ERFORDERLICHE SCHRITTE
1 > Prüfe anhand des Textauszugs, ob diese Aussagen zutreffen, und beantworte jede mit Ja oder Nein samt den entscheidenden Worten als wörtlichem Zitat: (a) Am Montag erscheinen die drei wichtigsten Wirtschaftsblätter des Landes mit derselben Titelseite. (b) Margarita Simonjan ist Moderatorin beim Sender Russia Today. (c) Die meisten Menschen in Russland glauben der Polizei, dass Golunow ein Drogenhändler ist.
2 > Gib aus dem Textauszug die Stelle wörtlich wieder, die mit den Worten „Hunderte Journalistinnen und“ beginnt und nach den Worten „Auslandssenders Russia Today.“ endet.

TEXTAUSZUG
# # # # # # #
Hunderte Journalistinnen und
Oppositionelle gehen auf die Straße. Redaktionen von Hochglanzmagazinen,
Sportzeitungen und Lokalblättern unterzeichnen gemeinsame Aufrufe. Am Montag erscheinen die drei wichtigsten
konkurrierenden Wirtschaftsblätter des Landes mit der gleichen Titelseite, auf
der der Name des betroffenen Kollegen prangt. Professoren, Schauspieler und gar
eine Pizzakette bekunden Solidarität. Und selbst die notorischen Propagandistinnen des Kreml nutzen ihre
Sendezeit plötzlich, um den Kollegen zu unterstützen. Dazu gehören die Moderatorin Olga Skabejewa, die einst Hajo Seppelt wegen seiner Recherchen zum Staatsdoping der
Russlandfeindlichkeit
bezichtigte, und Margarita Simonjan, die Chefin des
berüchtigten Auslandssenders Russia Today.

Tatsächlich markiert der
Fall des Journalisten Iwan Golunow vom russischen Exilmedium Meduza einen historischen Moment. Selten zuvor haben die Sicherheitsbehörden einen kritischen Reporter so dreist mit offenbar
untergeschobenen Drogen
versucht zum Schweigen zu bringen. Und selten war die
Gegenwehr der Gesellschaft so groß. Dass der Investigativjournalist
ein Drogenhändler sein soll, wie es die Polizei der Öffentlichkeit weismachen will, glaubt in Russland
derzeit kaum jemand.
# # # # # # #
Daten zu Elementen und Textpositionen
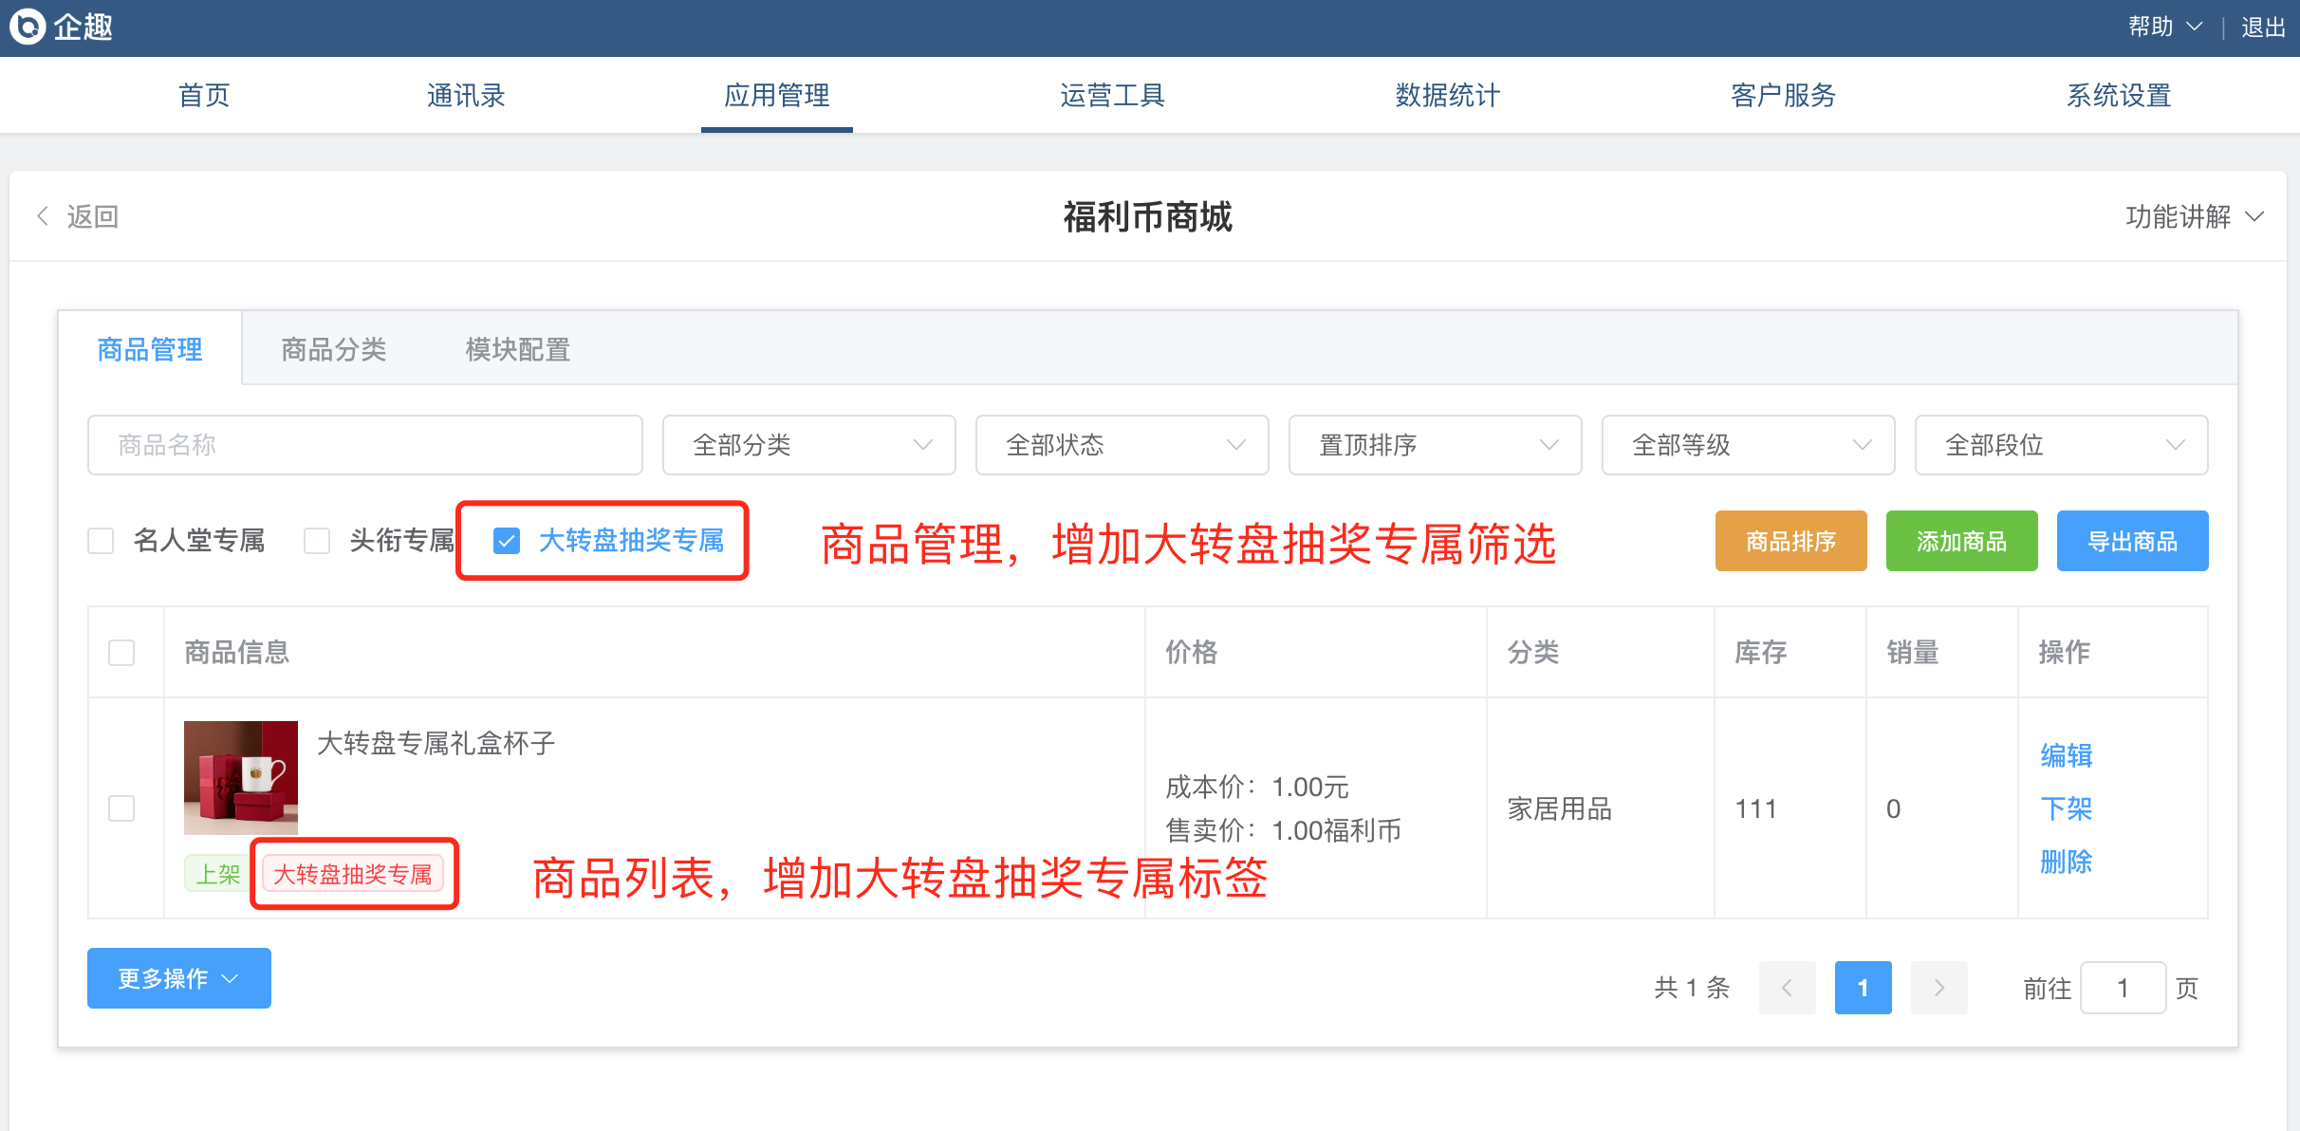The height and width of the screenshot is (1131, 2300).
Task: Click the 编辑 link for the product
Action: (2066, 755)
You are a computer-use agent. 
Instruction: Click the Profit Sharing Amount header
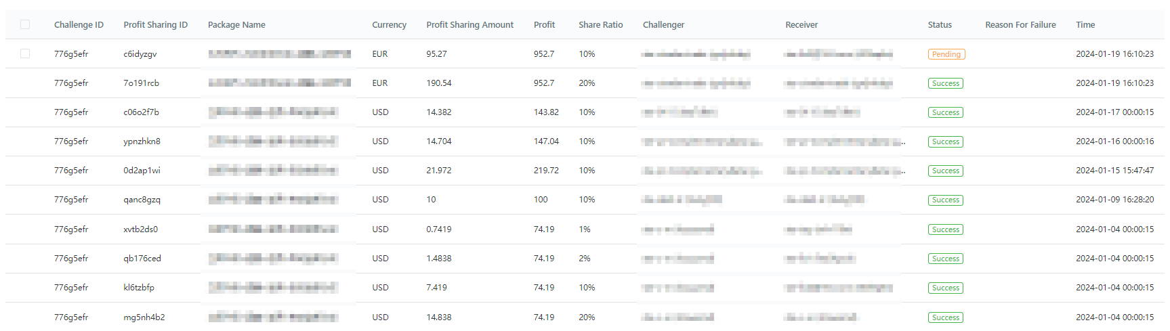[469, 25]
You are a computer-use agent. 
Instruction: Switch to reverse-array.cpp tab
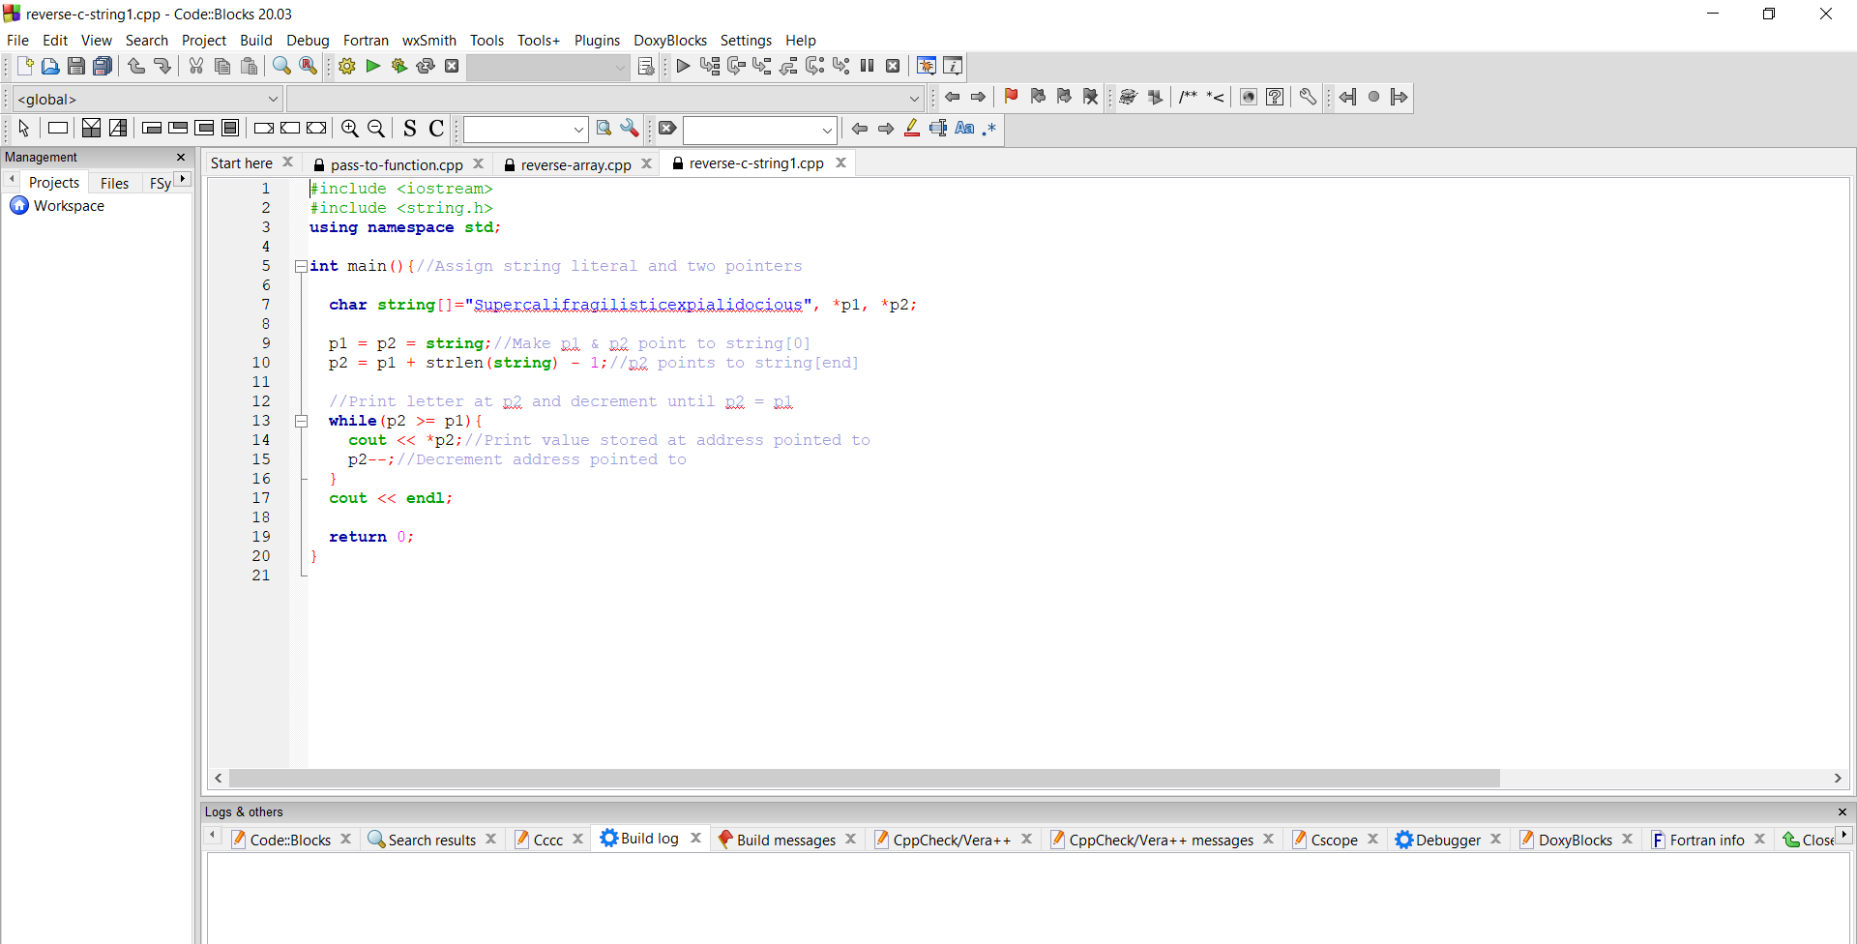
# # # # # # #
ERGEBNISSE JE AUFGABE
1 >
(a) Ja: „Am Montag erscheinen die drei wichtigsten konkurrierenden Wirtschaftsblätter des Landes mit der gleichen Titelseite“
(b) Nein: „Margarita Simonjan, die Chefin des berüchtigten Auslandssenders Russia Today“
(c) Nein: „glaubt in Russland derzeit kaum jemand“

2 >
Hunderte Journalistinnen und
Oppositionelle gehen auf die Straße. Redaktionen von Hochglanzmagazinen,
Sportzeitungen und Lokalblättern unterzeichnen gemeinsame Aufrufe. Am Montag erscheinen die drei wichtigsten
konkurrierenden Wirtschaftsblätter des Landes mit der gleichen Titelseite, auf
der der Name des betroffenen Kollegen prangt. Professoren, Schauspieler und gar
eine Pizzakette bekunden Solidarität. Und selbst die notorischen Propagandistinnen des Kreml nutzen ihre
Sendezeit plötzlich, um den Kollegen zu unterstützen. Dazu gehören die Moderatorin Olga Skabejewa, die einst Hajo Seppelt wegen seiner Recherchen zum Staatsdoping der
Russlandfeindlichkeit
bezichtigte, und Margarita Simonjan, die Chefin des
berüchtigten Auslandssenders Russia Today.